◆ Problem to solve ◆
There are pictures in the records below; leave them out and set down exactly the lines from the one holding "Task: Click the search magnifier icon" through the one holding "Viewport: 545px width, 409px height.".

[Stored items]
╔══

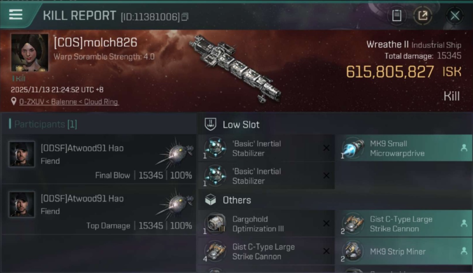This screenshot has height=273, width=473.
Task: Click the X mark on the Cargohold Optimization III row
Action: point(326,223)
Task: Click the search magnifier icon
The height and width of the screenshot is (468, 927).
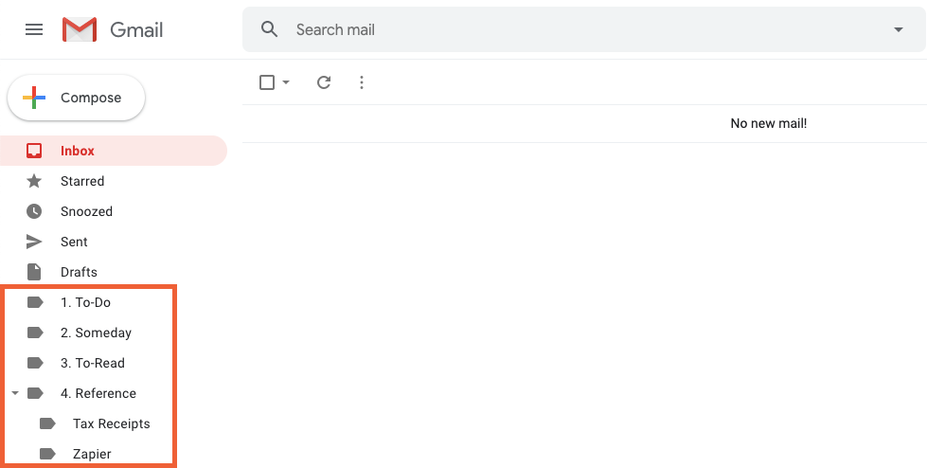Action: (270, 29)
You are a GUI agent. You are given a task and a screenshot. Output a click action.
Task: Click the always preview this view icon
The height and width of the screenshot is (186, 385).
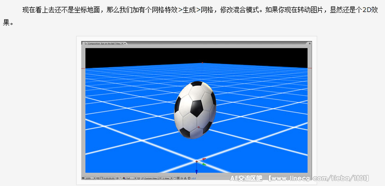(x=83, y=178)
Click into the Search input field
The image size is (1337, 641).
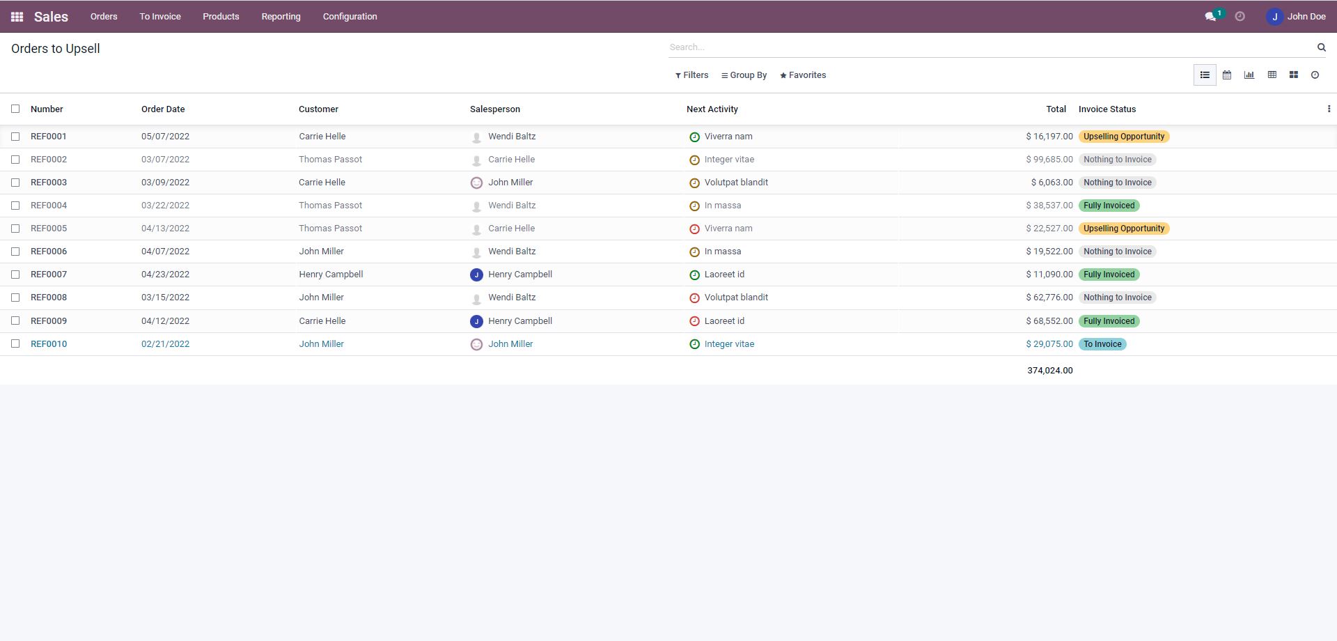(989, 47)
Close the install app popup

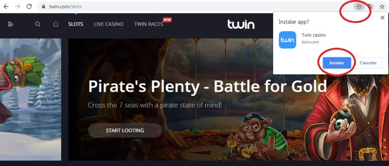(382, 17)
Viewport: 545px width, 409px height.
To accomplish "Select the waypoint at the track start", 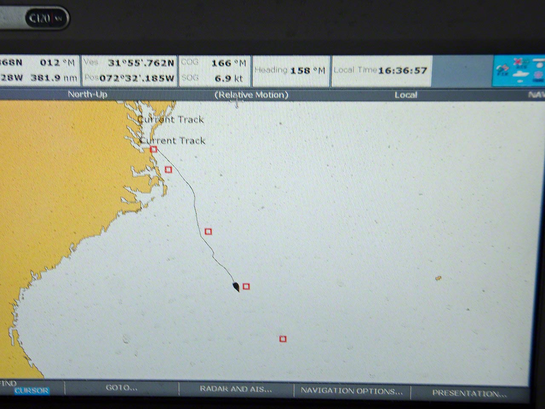I will pyautogui.click(x=154, y=149).
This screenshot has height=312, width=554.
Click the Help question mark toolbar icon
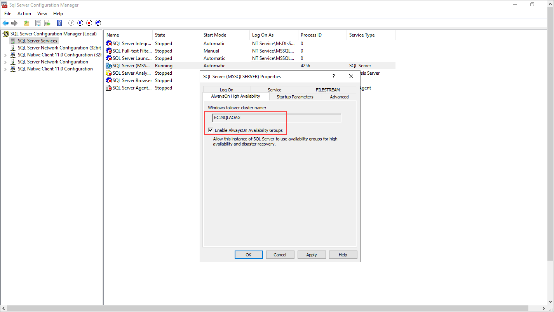click(x=59, y=23)
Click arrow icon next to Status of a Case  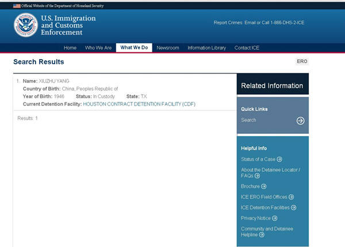click(x=279, y=159)
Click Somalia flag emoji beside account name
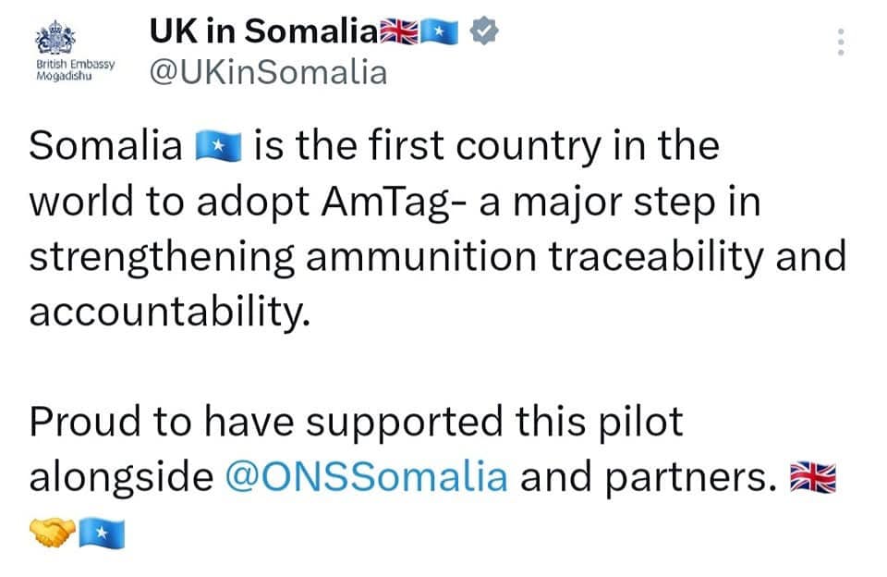The width and height of the screenshot is (887, 577). [x=439, y=31]
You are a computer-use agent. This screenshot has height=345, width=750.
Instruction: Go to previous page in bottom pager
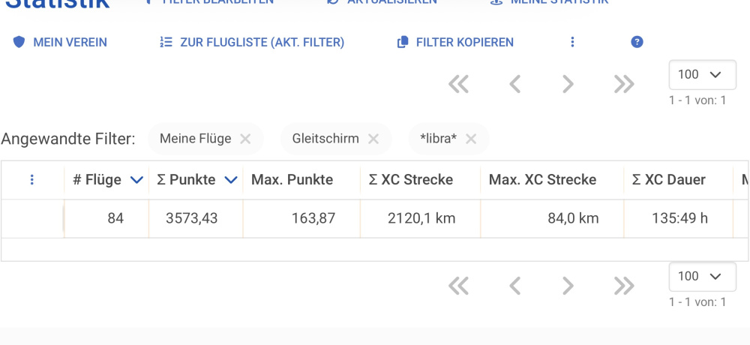(515, 287)
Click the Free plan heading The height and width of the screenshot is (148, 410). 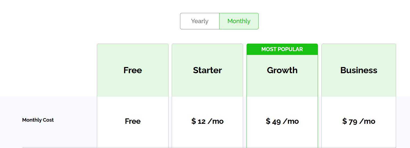click(133, 70)
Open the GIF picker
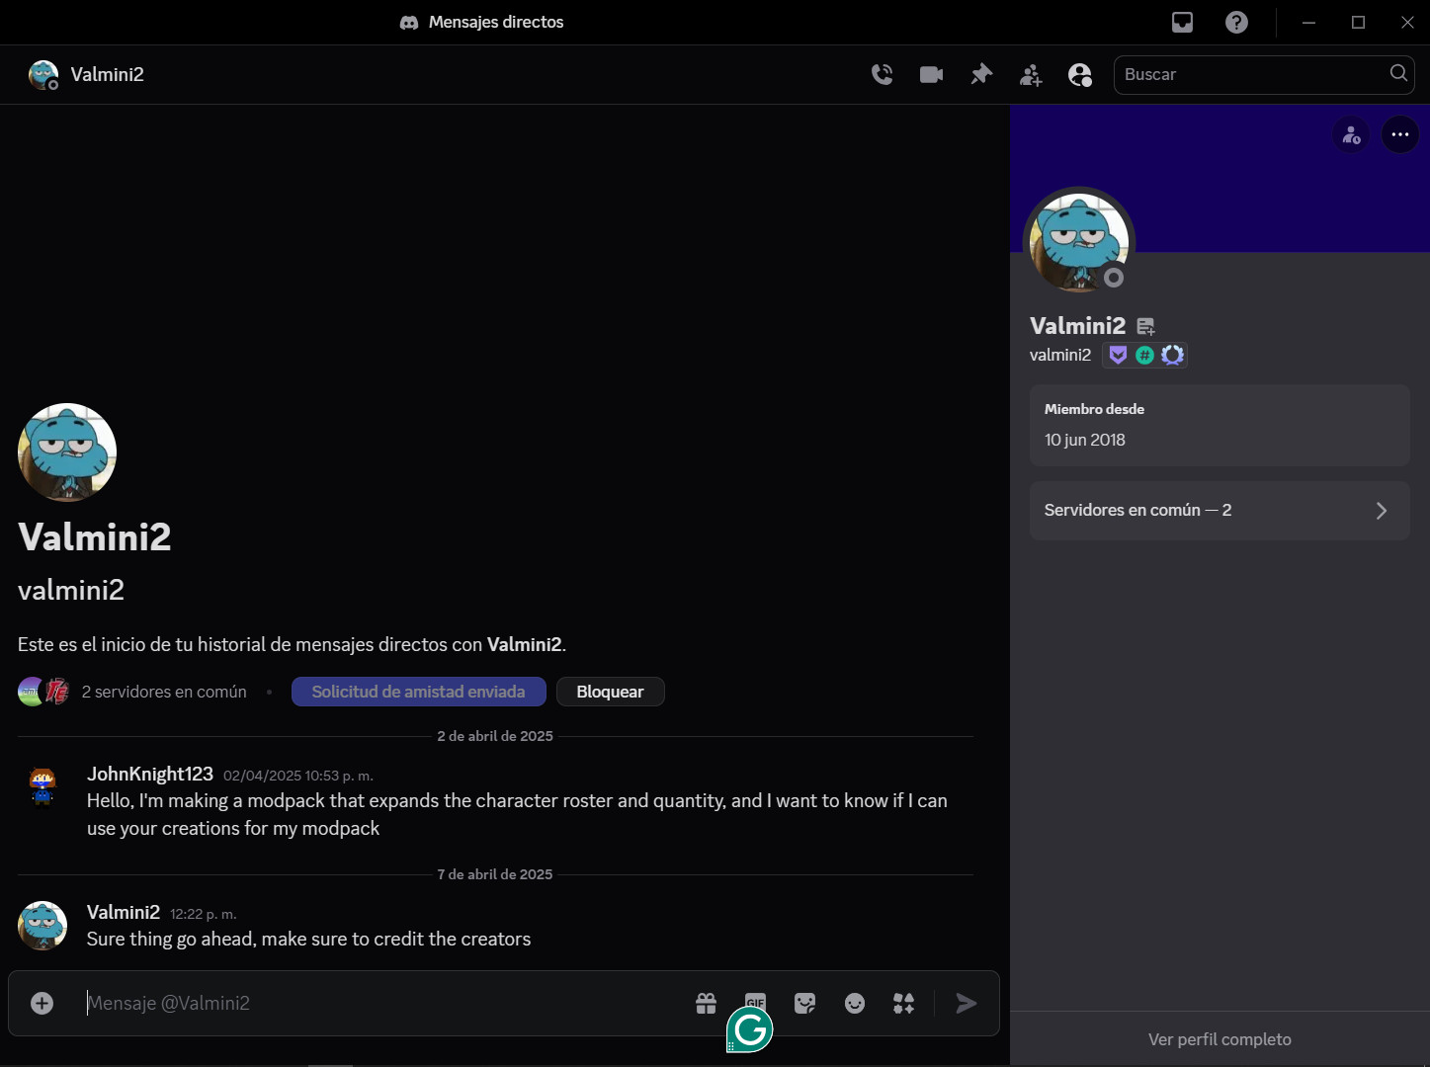Screen dimensions: 1430x1067 (x=755, y=1000)
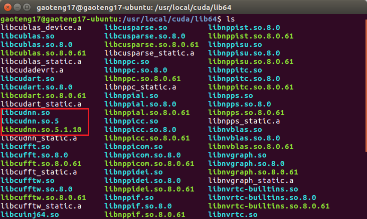Select the libcuinj64.so entry
This screenshot has height=219, width=367.
tap(30, 215)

╚══

◆ Solved problem ◆
Task: Click the search magnifier icon
The height and width of the screenshot is (468, 927).
Action: (270, 29)
You are a GUI agent. You are given a task and a screenshot. Output a click action.
Task: Click the always preview this view icon
The height and width of the screenshot is (186, 385).
(x=83, y=178)
Click into the Search input field
The image size is (1337, 641).
(989, 47)
Close the install app popup

(382, 17)
Viewport: 545px width, 409px height.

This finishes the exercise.